Since the other configuration including the configuration of the ON / OFF sensor is the same as that of the above-described first embodiment, the same components are denoted by the same reference numerals, and detailed description thereof is omitted. .

The activation number counting unit 9 counts the number of times that the valve shaft 200 as the operation target shaft starts to move, and holds the value Rs. Specifically, since the valve shaft 200 rotates each time the target value SP is changed, the number of times the target value SP is changed may be counted as the number of activations. Such an activation number counting unit 9 can be realized by a counter and a program built in the microcontroller, for example.
When the detection signal is output from any of the ON / OFF sensors 2_1 to 2_n, the activation number counting unit 9 is reset by the reset signal RST output from the reference value update unit 32 of the position calculation unit 3.

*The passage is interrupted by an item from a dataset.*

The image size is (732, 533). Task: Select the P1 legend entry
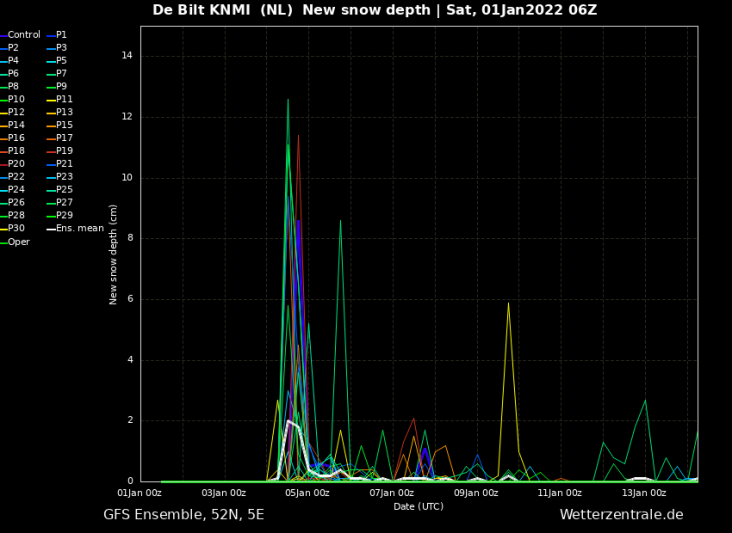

In the normal mode, the operation amount calculation unit 4D is configured to control the valve opening based on the target value SP of the valve opening as the target position in the rotation direction of the valve shaft 200 and the actual opening PV calculated by the position calculation unit 3. An operation amount MV of the shaft 200 is calculated. On the other hand, when the forced reset process is executed, the valve shaft 200 is rotated to the position corresponding to any one of the ON / OFF sensors 2_1 to 2_n by operating the valve shaft 200 via the operation unit 5.

More specifically, the operation amount determination unit 43D monitors the number of activations counted by the activation number counting unit 9. When the number of activations exceeds the threshold, the operation amount determination unit 43D resets the integrated value RP by rotating the valve shaft 200 to a position corresponding to any one of the ON / OFF sensors 2_1 to 2_n. Processing (forced reset processing) is performed.

In the forced reset process, from the viewpoint of time saving, the position of the valve shaft 200 is turned ON / OFF closest to the position of the valve shaft 200 (short plate 201) when the count value of the activation number counting unit 9 exceeds the threshold value. It is preferable to move to a position corresponding to the sensors 2_1 to 2_n. On the other hand, when the operation target shaft is a valve shaft, the valve may be moved in a closing direction or an opening direction depending on the use of the valve.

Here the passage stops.